→ READING TEXT
>>>>

Vital Signs offers both a compelling reinterpretation of the nineteenth-century novel and a methodological challenge to literary historians. Rejecting theories that equate realism with representation, Lawrence Rothfield argues that literary history forms a subset of the history of discourses and their attendant practices. He shows how clinical medicine provided Balzac, Flaubert, Eliot, and others with narrative strategies, epistemological assumptions, and models of professional authority. He also traces the linkages between medicine’s eventual decline in scientific and social status and realism’s displacement by naturalism, detective fiction, and modernism.
Lawrence Rothfield is Associate Professor of English at the University of Chicago.

<<<<

→ INPUT DATA
>>>>

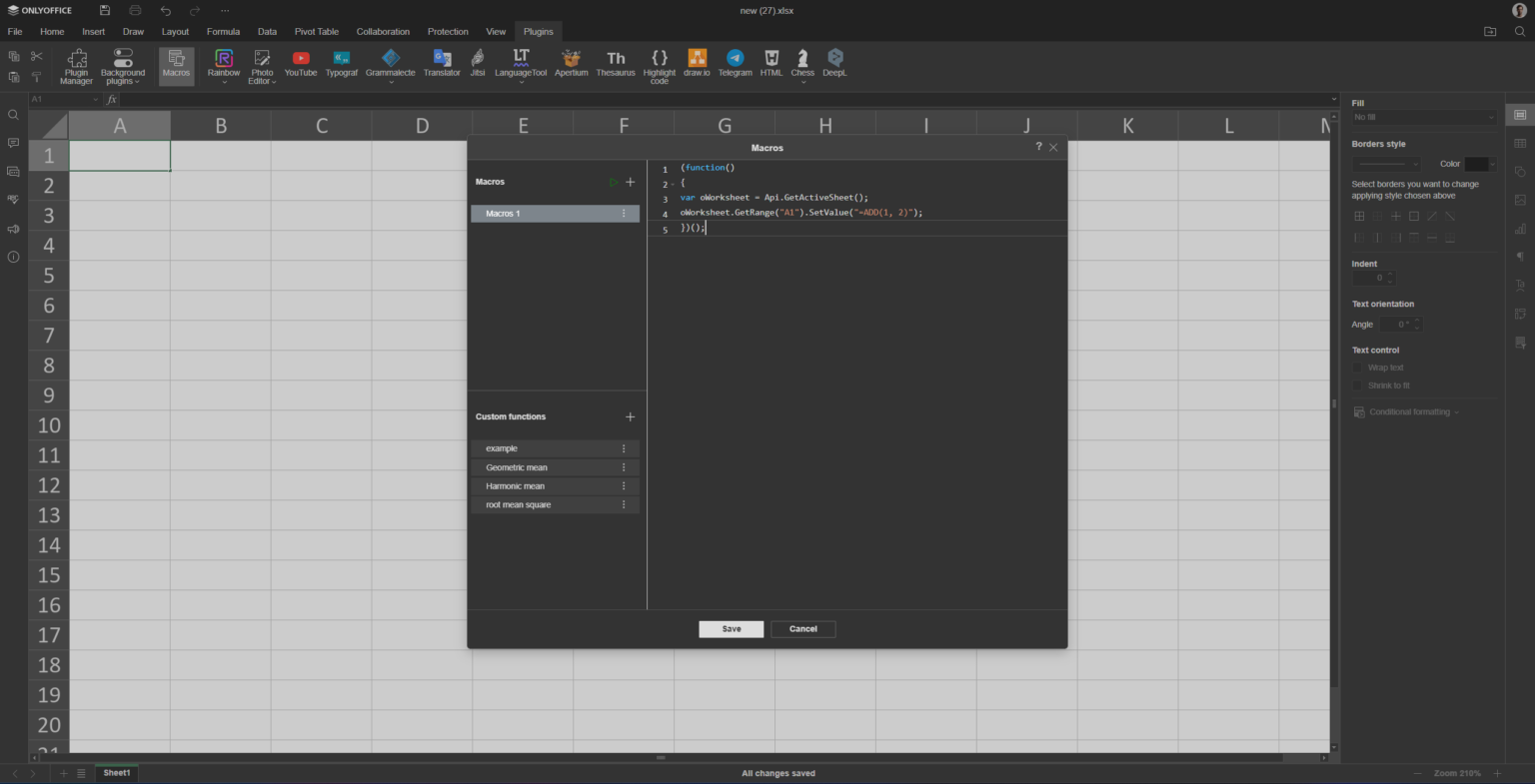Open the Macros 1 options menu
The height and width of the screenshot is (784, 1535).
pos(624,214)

<<<<
>>>>

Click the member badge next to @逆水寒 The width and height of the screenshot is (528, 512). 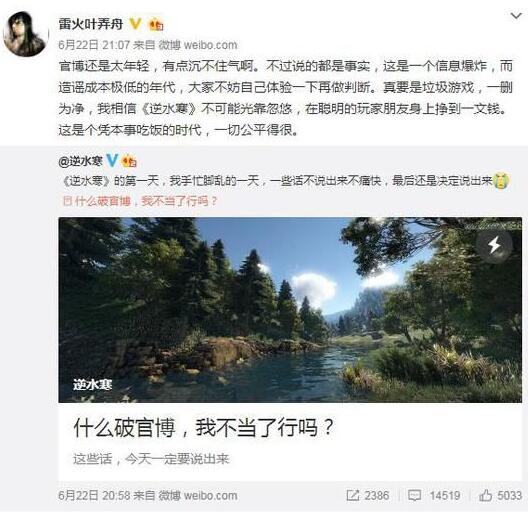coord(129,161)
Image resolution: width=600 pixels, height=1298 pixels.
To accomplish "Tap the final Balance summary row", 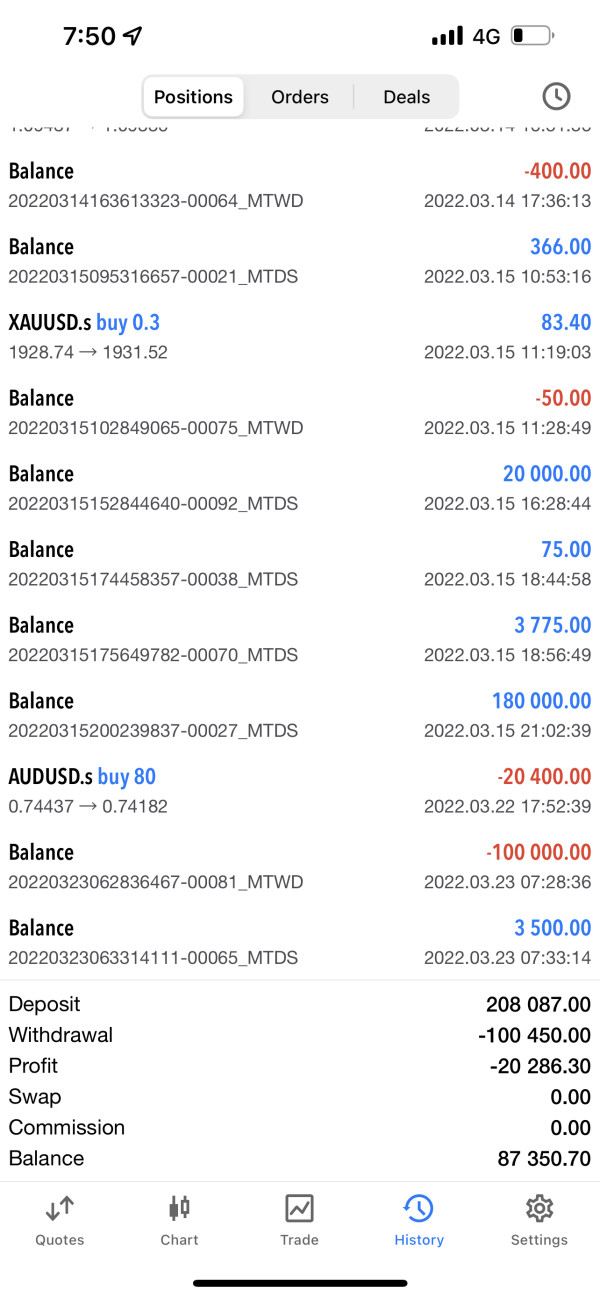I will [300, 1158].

<<<<

→ EXERCISE TASKS
**A)** Using the description of Vital Signs above, decide whether each statement agrees with it. Answer yes or no for each, and quote the words of the description that decide it.
(i) Rothfield endorses theories that equate realism with representation.
(ii) Rothfield argues that literary history forms a subset of the history of discourses.
(iii) Rothfield is a professor of history at the University of Chicago.
**B)** Answer these questions from the description of Vital Signs above.
(i) According to Rothfield, what provided Balzac, Flaubert, Eliot, and others with narrative strategies?
(ii) What does the description say displaced realism?
(iii) At which university does Rothfield hold his position?

→ RESULTS OF THE TASKS
**A)**
(i) No: "Rejecting theories that equate realism with representation"
(ii) Yes: "literary history forms a subset of the history of discourses and their attendant practices"
(iii) No: "Associate Professor of English at the University of Chicago"

**B)**
(i) Clinical medicine
(ii) Naturalism, detective fiction, and modernism
(iii) The University of Chicago